- _Problem to work on_:
Work through the entries below and show every line in which "agent" is found.

Records drawn from a dataset
= = =

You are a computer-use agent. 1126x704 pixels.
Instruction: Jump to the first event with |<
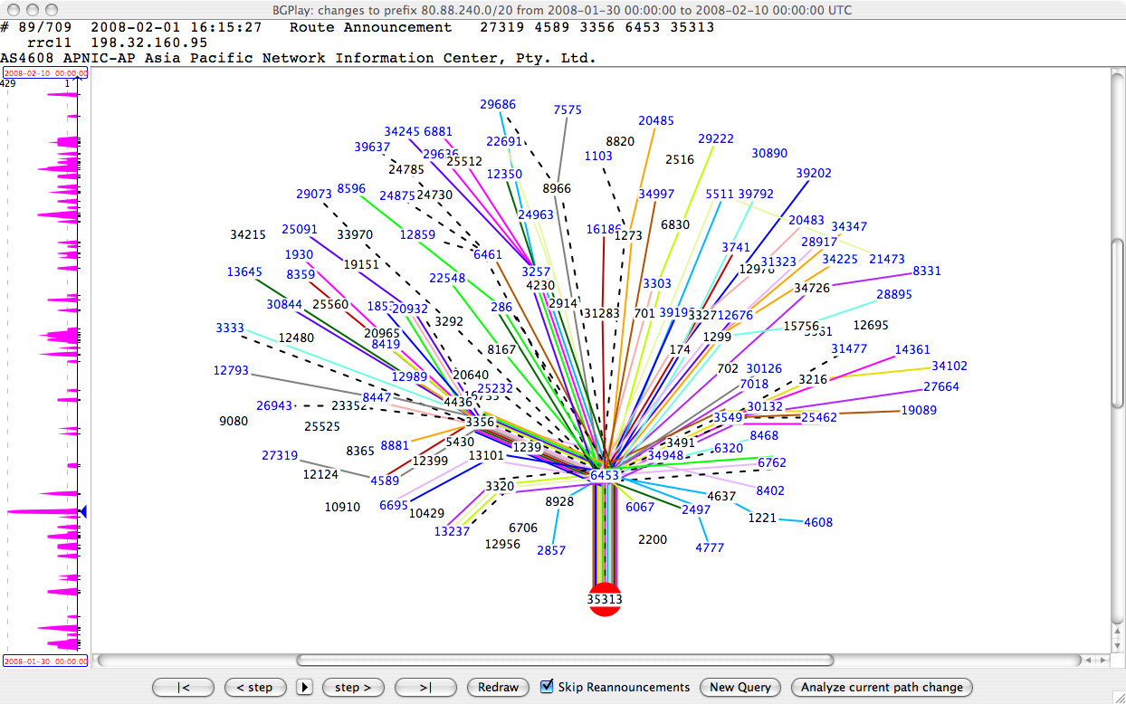183,688
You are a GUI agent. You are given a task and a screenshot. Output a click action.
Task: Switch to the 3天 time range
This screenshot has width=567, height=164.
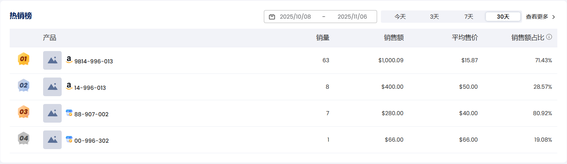pos(434,17)
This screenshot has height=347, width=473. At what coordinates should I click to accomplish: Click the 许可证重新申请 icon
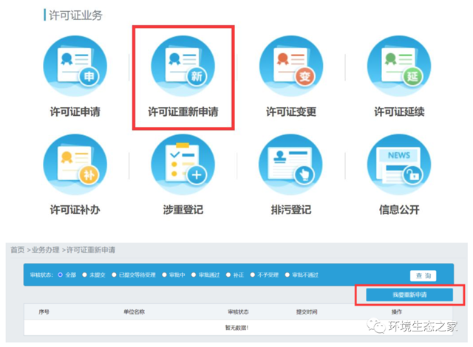pos(183,67)

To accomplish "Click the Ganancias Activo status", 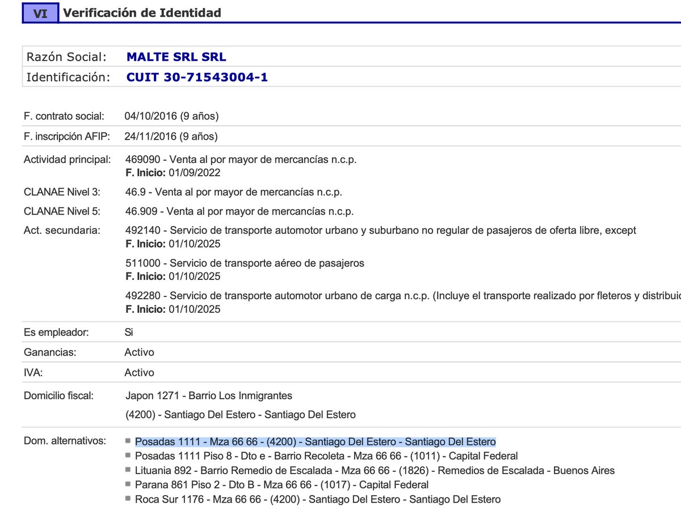I will 138,352.
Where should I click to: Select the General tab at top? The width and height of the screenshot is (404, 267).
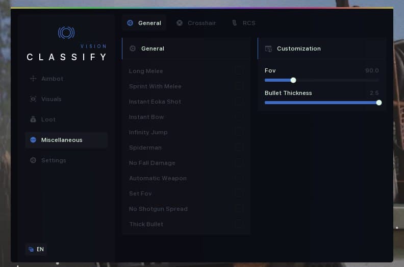(x=144, y=23)
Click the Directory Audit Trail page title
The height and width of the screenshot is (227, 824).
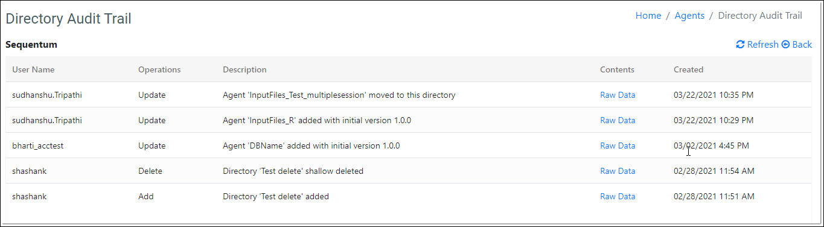(68, 19)
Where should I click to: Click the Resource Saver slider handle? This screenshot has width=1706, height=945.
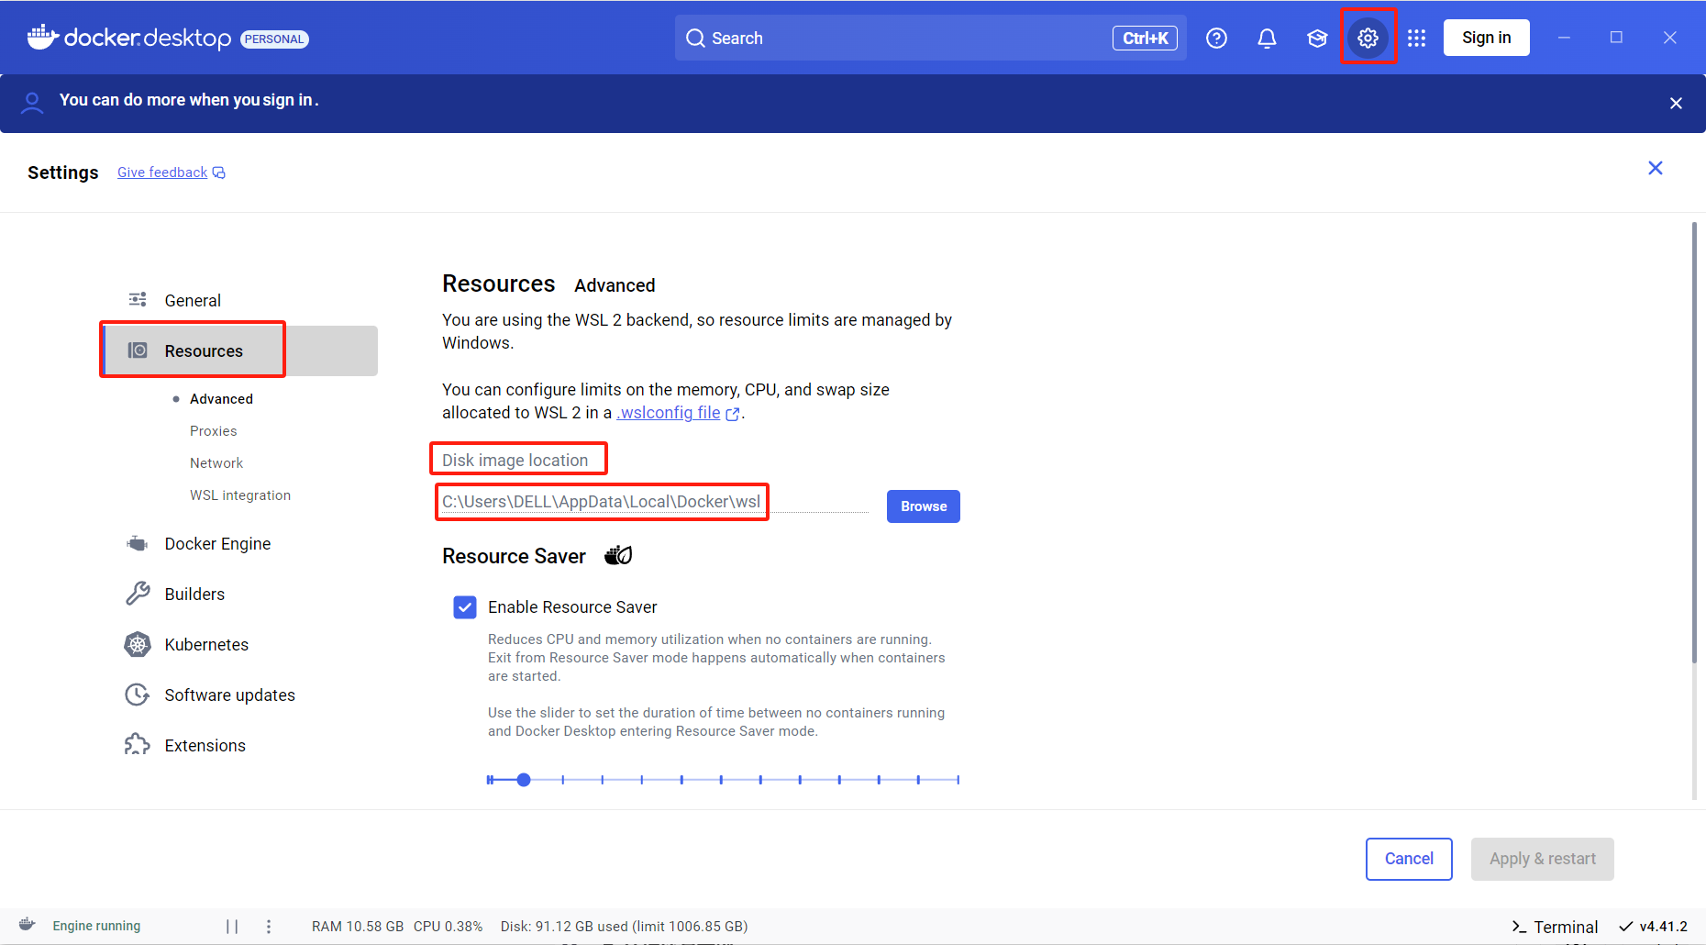524,780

= = =

- _Exercise result_:
You are a computer-use agent. 1126x704 pixels.
You are a GUI agent. You are given a task and a screenshot. Output a click action.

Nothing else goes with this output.